--- LISTED ENTRIES Enclosed Below ---

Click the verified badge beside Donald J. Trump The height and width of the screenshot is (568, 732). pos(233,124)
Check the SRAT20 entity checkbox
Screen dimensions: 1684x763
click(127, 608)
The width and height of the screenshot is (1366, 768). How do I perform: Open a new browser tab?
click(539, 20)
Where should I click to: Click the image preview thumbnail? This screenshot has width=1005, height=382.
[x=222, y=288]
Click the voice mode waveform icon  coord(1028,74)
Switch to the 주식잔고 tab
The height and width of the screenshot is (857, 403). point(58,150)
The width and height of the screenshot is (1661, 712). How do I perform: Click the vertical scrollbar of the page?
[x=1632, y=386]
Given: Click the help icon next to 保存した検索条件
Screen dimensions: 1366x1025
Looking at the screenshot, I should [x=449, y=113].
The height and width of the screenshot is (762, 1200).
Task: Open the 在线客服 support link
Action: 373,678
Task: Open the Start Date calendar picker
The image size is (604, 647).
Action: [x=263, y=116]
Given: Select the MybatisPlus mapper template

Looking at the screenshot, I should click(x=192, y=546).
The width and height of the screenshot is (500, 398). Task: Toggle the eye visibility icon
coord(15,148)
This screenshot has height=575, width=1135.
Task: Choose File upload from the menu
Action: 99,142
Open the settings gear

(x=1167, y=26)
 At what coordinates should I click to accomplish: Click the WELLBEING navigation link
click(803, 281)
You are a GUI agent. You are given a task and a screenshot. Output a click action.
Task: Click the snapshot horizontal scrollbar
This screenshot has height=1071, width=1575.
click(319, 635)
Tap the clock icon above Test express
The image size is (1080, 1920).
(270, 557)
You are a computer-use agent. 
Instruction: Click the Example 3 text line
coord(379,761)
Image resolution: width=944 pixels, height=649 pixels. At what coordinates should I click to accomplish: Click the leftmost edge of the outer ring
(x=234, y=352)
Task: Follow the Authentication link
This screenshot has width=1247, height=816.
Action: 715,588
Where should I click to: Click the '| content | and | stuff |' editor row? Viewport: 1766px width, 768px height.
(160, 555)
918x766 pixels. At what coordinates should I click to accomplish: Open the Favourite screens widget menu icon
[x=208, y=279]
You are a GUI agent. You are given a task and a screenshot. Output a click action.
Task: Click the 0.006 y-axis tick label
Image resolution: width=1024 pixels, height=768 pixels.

--- End of Enclosed LISTED ENTRIES ---

# WHAT TO DO:
Reproduce the full set of entries above exactly, without dropping a line.

# EXPECTED ANSWER:
Click the verified badge beside Donald J. Trump The height and width of the screenshot is (568, 732). pos(233,124)
Check the SRAT20 entity checkbox
Screen dimensions: 1684x763
click(127, 608)
The width and height of the screenshot is (1366, 768). How do I perform: Open a new browser tab?
click(539, 20)
Where should I click to: Click the image preview thumbnail? This screenshot has width=1005, height=382.
[x=222, y=288]
Click the voice mode waveform icon  coord(1028,74)
Switch to the 주식잔고 tab
The height and width of the screenshot is (857, 403). point(58,150)
The width and height of the screenshot is (1661, 712). How do I perform: Click the vertical scrollbar of the page?
[x=1632, y=386]
Given: Click the help icon next to 保存した検索条件
Screen dimensions: 1366x1025
Looking at the screenshot, I should [x=449, y=113].
The height and width of the screenshot is (762, 1200).
Task: Open the 在线客服 support link
Action: 373,678
Task: Open the Start Date calendar picker
The image size is (604, 647).
Action: [x=263, y=116]
Given: Select the MybatisPlus mapper template

Looking at the screenshot, I should click(x=192, y=546).
The width and height of the screenshot is (500, 398). Task: Toggle the eye visibility icon
coord(15,148)
This screenshot has height=575, width=1135.
Task: Choose File upload from the menu
Action: 99,142
Open the settings gear

(x=1167, y=26)
 At what coordinates should I click to accomplish: Click the WELLBEING navigation link
click(803, 281)
You are a GUI agent. You are given a task and a screenshot. Output a click action.
Task: Click the snapshot horizontal scrollbar
This screenshot has height=1071, width=1575.
click(319, 635)
Tap the clock icon above Test express
The image size is (1080, 1920).
(270, 557)
You are a computer-use agent. 
Instruction: Click the Example 3 text line
coord(379,761)
Image resolution: width=944 pixels, height=649 pixels. At what coordinates should I click to accomplish: Click the leftmost edge of the outer ring
(x=234, y=352)
Task: Follow the Authentication link
This screenshot has width=1247, height=816.
Action: 715,588
Where should I click to: Click the '| content | and | stuff |' editor row? Viewport: 1766px width, 768px height.
(160, 555)
918x766 pixels. At what coordinates should I click to accomplish: Open the Favourite screens widget menu icon
[x=208, y=279]
You are a GUI agent. You are given a task and a screenshot. Output a click action.
Task: Click the 0.006 y-axis tick label
Image resolution: width=1024 pixels, height=768 pixels.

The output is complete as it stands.